The above Pulumi program defines a Kubernetes `StatefulSet` that utilizes a `PersistentVolumeClaim` backed by OpenEBS. It specifies an OpenEBS StorageClass and provisions a persistent volume of 10Gi size with `ReadWriteOnce` access mode, which is suitable for single pod access - typical in AI/ML workloads where one wants to retain data even if the pod goes down.

The `StatefulSet` has a single replica and mounts the persistent storage at the `/data` path within the container, which should hold the AI model training data. This path must correspond to the expected storage path within your AI training application.

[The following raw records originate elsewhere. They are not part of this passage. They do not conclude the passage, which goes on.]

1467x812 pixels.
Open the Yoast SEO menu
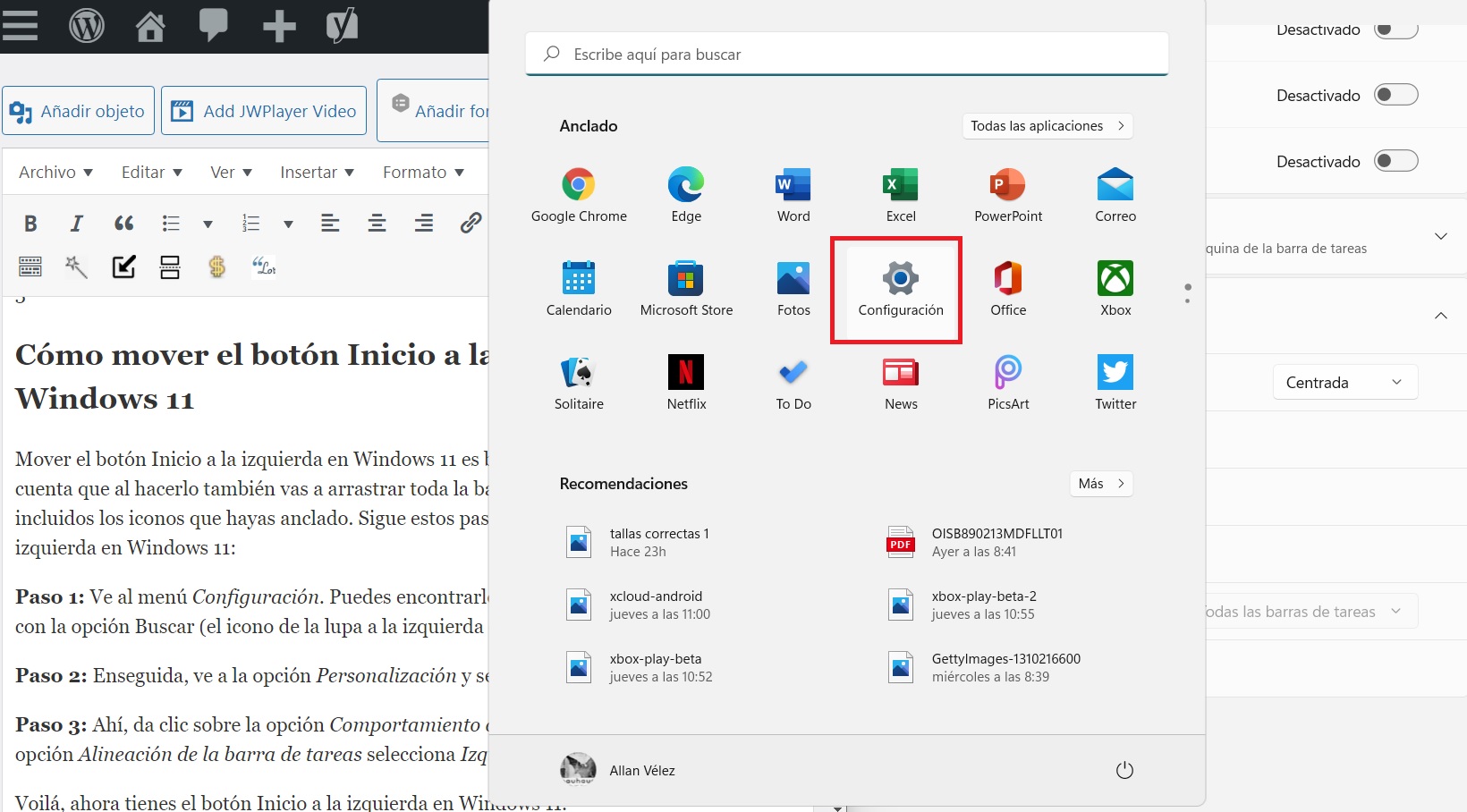[x=342, y=26]
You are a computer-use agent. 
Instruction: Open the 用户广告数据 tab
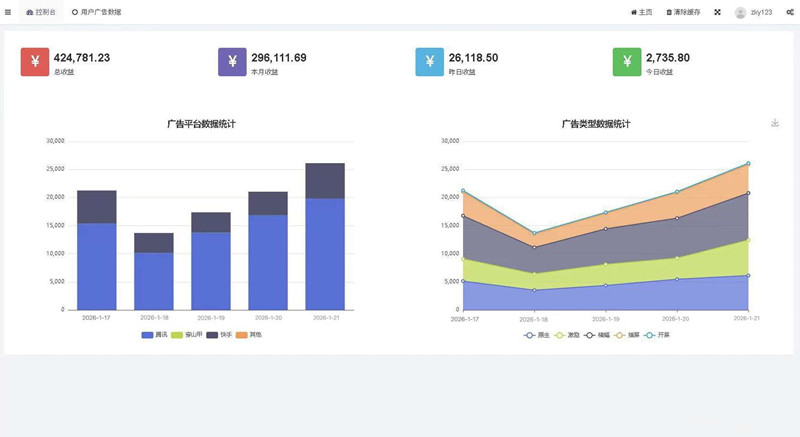(x=96, y=12)
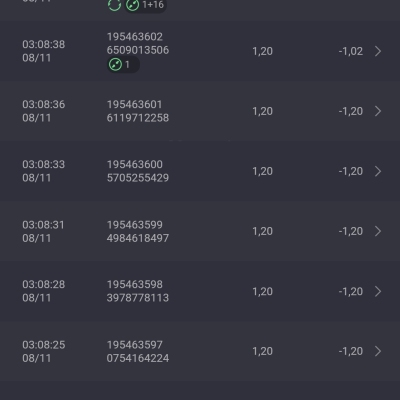Click the 1,20 stake in the 03:08:25 row

pos(262,351)
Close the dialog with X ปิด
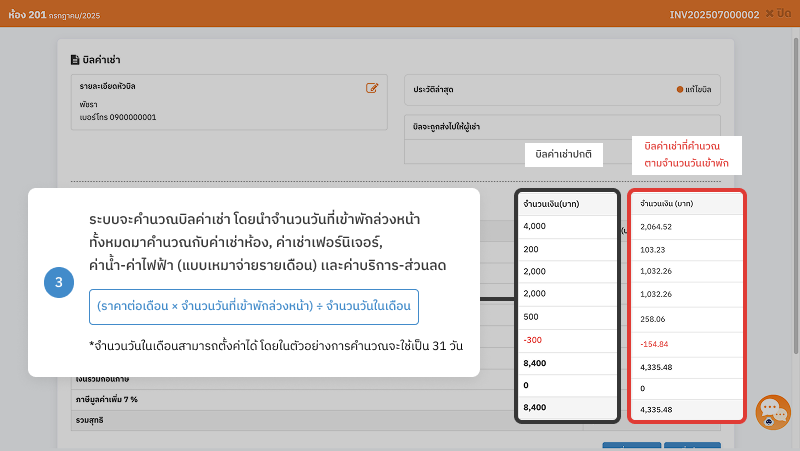 coord(780,13)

Make sure to replace the container image and other configurations to fit your AI model's requirements. This setup will persist the data on the provided storage path across container restarts and rescheduling on the Kubernetes cluster nodes.

After deploying this Pulumi program, you can proceed with your AI model training job which will have a persistent storage backend provided by OpenEBS for storing the stateful data like model checkpoints, training datasets, etc.